The goal of the program is mass

I have chosen a push+quads / pull+hamstrings split:

Day 1 and 5
Deadlift 5x8 (90 sek)
BOR 5x8 (90 sek)
Goodmornings 4x10 (60 sek)
Pulldowns 4x10 (60 sek)
DB Curl 5x8 (90 sek)
Hammer curl 4x10 (60 sek)
Standing calves raises 4x10 (60 sek)
Sit-ups 4x10 (60 sek)

Day 3 and 6
Squat 5x8 (90 sek)
Bench press 5x8 (90 sek)
Military press 5x8 (90 sek)
Dips 5x8 (90 sek)
Lunge 4x10 (60 sek)
Flies 4x10 (60 sek)
Lateral raises 4x10 (60 sek)
French press 4x10 (60 sek)

I does seems okay for a guy with 6 months of experience in the iron game?


I personally have never like splitting up quads and hams because exercises overlap so much. Back squats and lunges are going to hit hams too. Dips will involve some lats. You can make some form tweaks and stuff to avoid that more, but I don't think I personally would be up to doing these routines back to back on days 5 and 6 or doing this amount of training frequency.

I've always preferred on a split like this to do 1 day on 1 day off, or 1 on 1 off 1 on 2 off.

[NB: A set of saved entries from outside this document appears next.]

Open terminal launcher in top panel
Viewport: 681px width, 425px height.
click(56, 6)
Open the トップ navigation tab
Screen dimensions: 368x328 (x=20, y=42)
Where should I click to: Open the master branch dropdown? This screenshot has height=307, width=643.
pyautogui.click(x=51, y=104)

Of course that doesn't fit a weekly schedule.

If he's training 4 times a week though, why are you choosing a 2-way split?


See you point...

I just thought a 2-split would fit 4 trainings days a week, and the fact that he only have 6 months of iron game experience. But maybe im wrong at that point...

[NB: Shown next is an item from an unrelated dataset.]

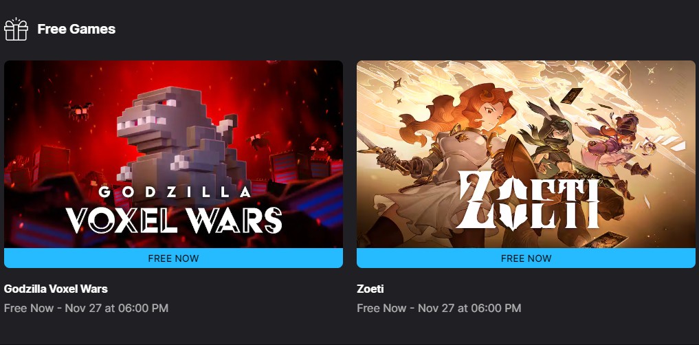Click the VOXEL WARS logo text

[174, 219]
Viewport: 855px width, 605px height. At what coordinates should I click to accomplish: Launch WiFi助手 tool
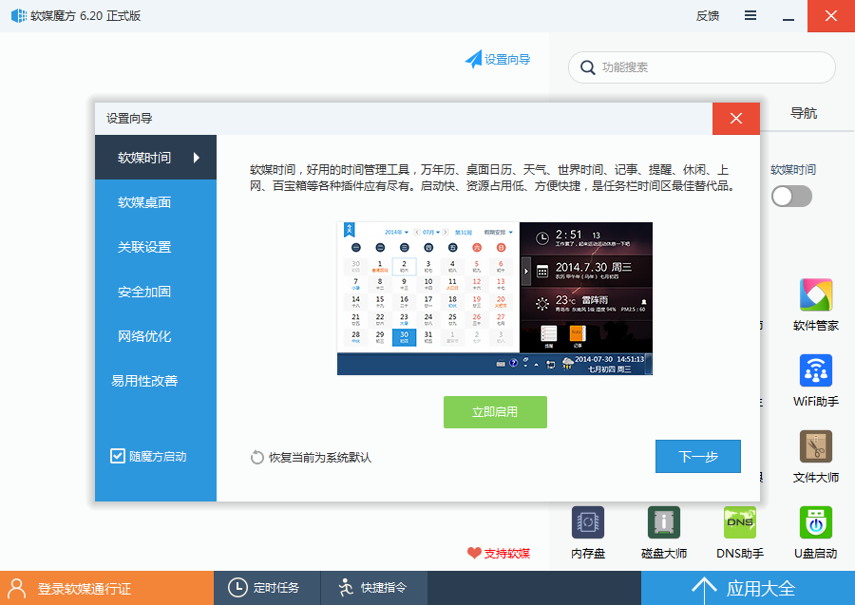coord(815,371)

Which split do then fit a 4 trainings days a week?

Thanks for the fast answers :smiley:


531, starting strength, WSFSB est.

Why not just use a tried and true approach until you have some experience to figure out what does or doesn't work for a person.

A lot of this also depends on goals. General strength? maybe powerlifting? Look good naked? get looks from people on the street? est.

But I think hitting muscles 2 to 4 times a week is a bit of an overkill starting out.


His main goal i muscle mass, which I dont have much experience with (I have trained 3 years but mainly strength training sheiko, smolov, WSB etc.)

Is it better to do e.g.

Day 1: Chest + tricep

Day 3: Back + bicep

Day 5: Shoulders + abs

Day 6: Quads+Hamstring+calves



If you are trying to gain muscle, I personally think something like that is a better way to go.

Hopefully someone else will chime in, I don't want to to change your whole program based on my opinion.


That program is one of the most tried-and-true you will find, as far as bodybuilding goes. However, I don't believe you need to take a day off after every training day lol... Most guys would do something like a 2on/1off schedule with that program.


Okay then i will use this program type

My friend is a beginner (bench: 150 ib, Squat: 240 ib, Deadlift: 230 ib) so I think he need some more recovery.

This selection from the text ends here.